*EXERCISE OBJECTIVE*: Transcribe every line from the one containing "You are a computer-use" through the end of the records below, exactly, but not the pictures.

*LISTED RECORDS*:
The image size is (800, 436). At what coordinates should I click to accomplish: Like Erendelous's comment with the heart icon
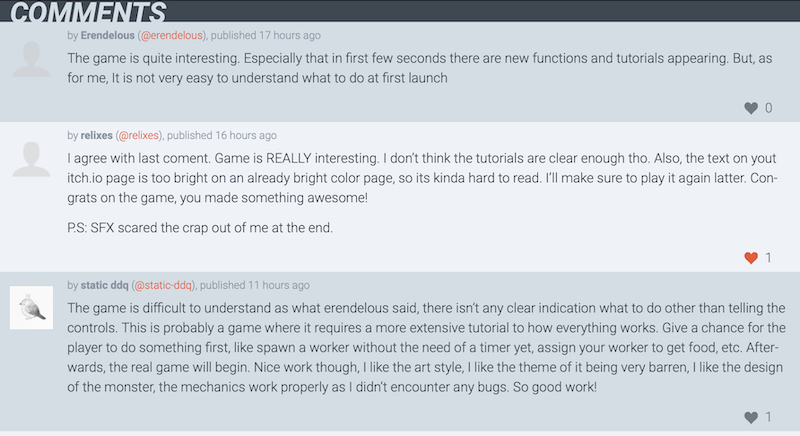tap(751, 108)
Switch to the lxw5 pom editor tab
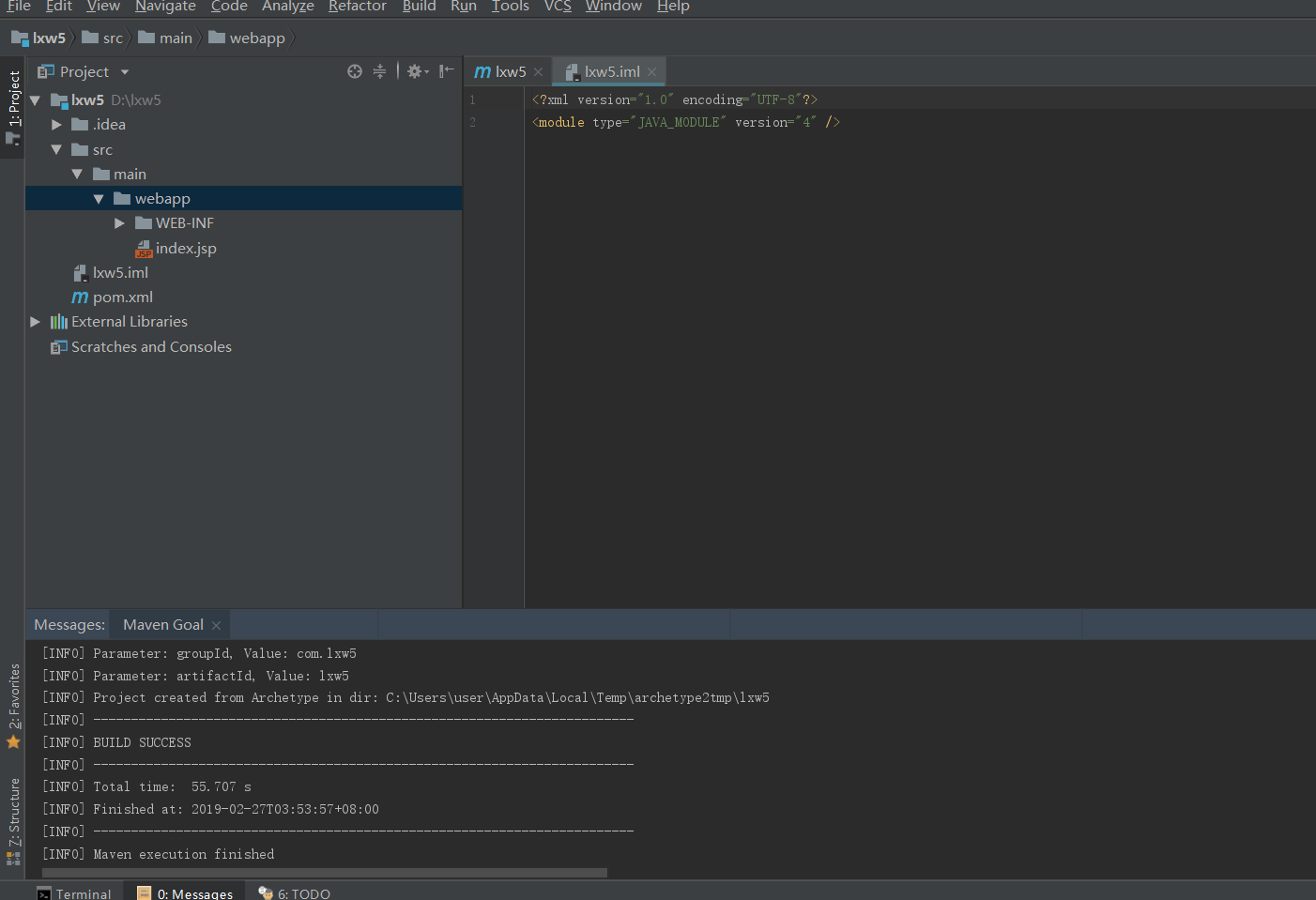 507,70
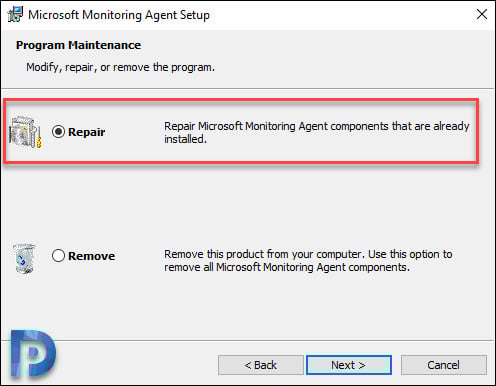Click the blue P watermark logo
The image size is (496, 386).
click(33, 353)
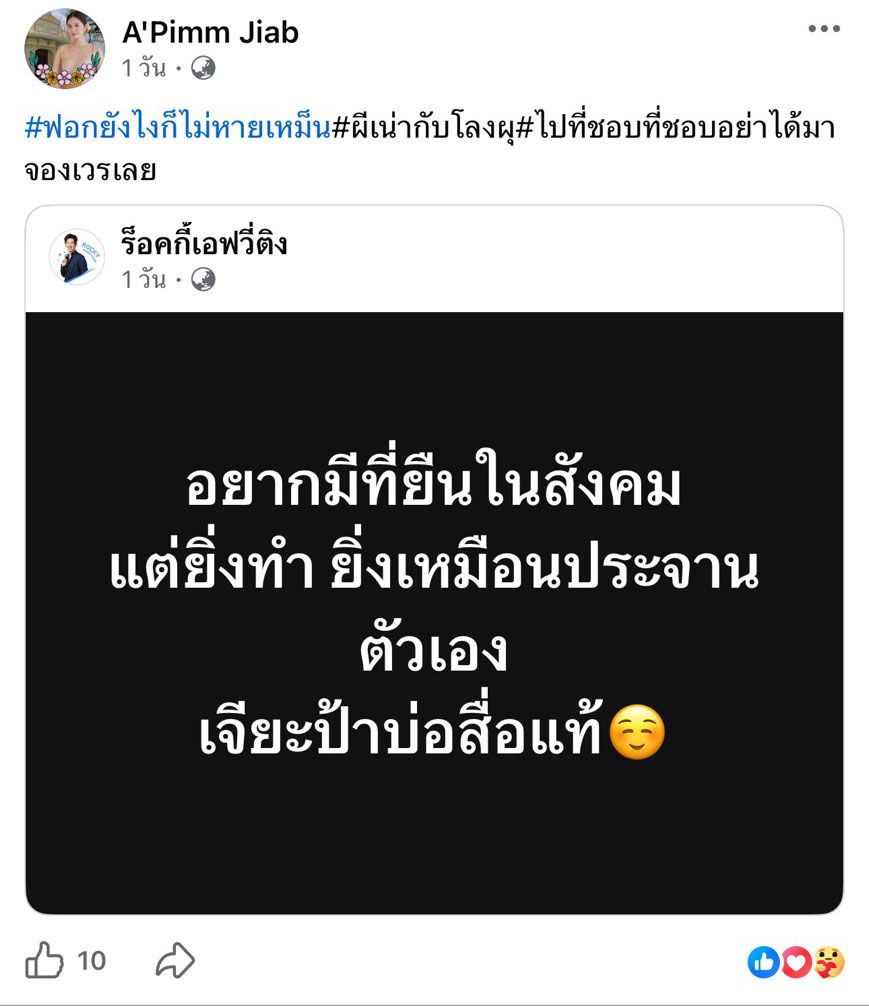Image resolution: width=869 pixels, height=1006 pixels.
Task: Click the text อยากมีที่ยืนในสังคม in image
Action: tap(433, 480)
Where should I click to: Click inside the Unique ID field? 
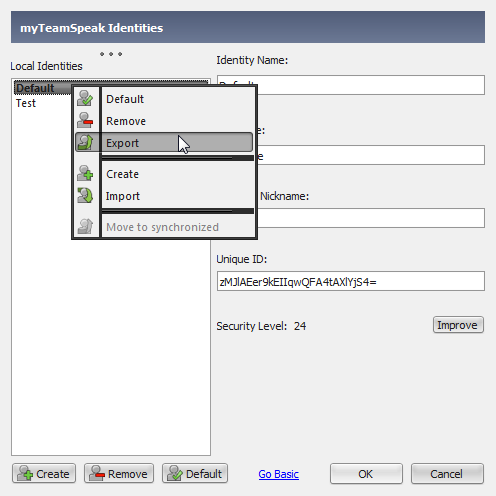351,281
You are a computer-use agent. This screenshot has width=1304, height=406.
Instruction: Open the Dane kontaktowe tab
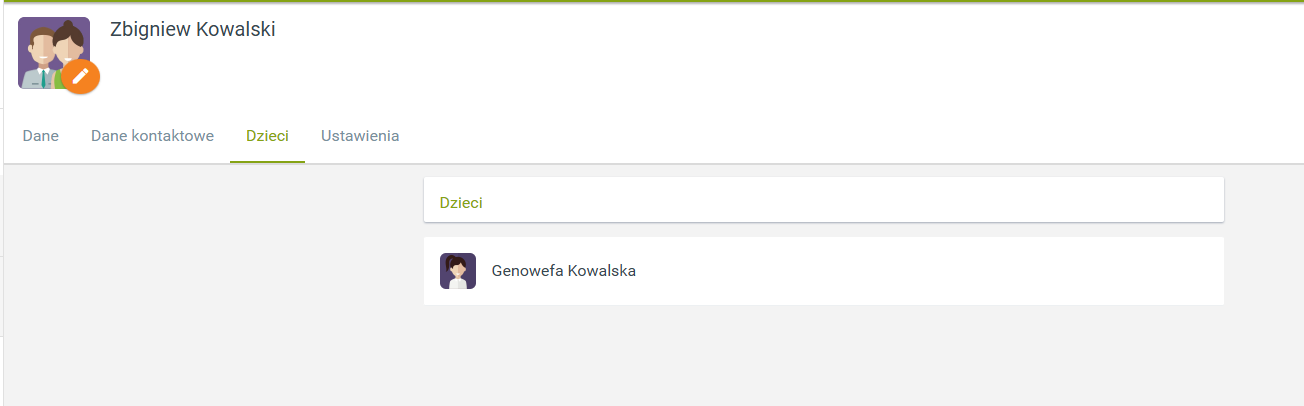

*RESULT*:
You are a computer-use agent. This screenshot has width=1304, height=406.
Instruction: Open the Dane kontaktowe tab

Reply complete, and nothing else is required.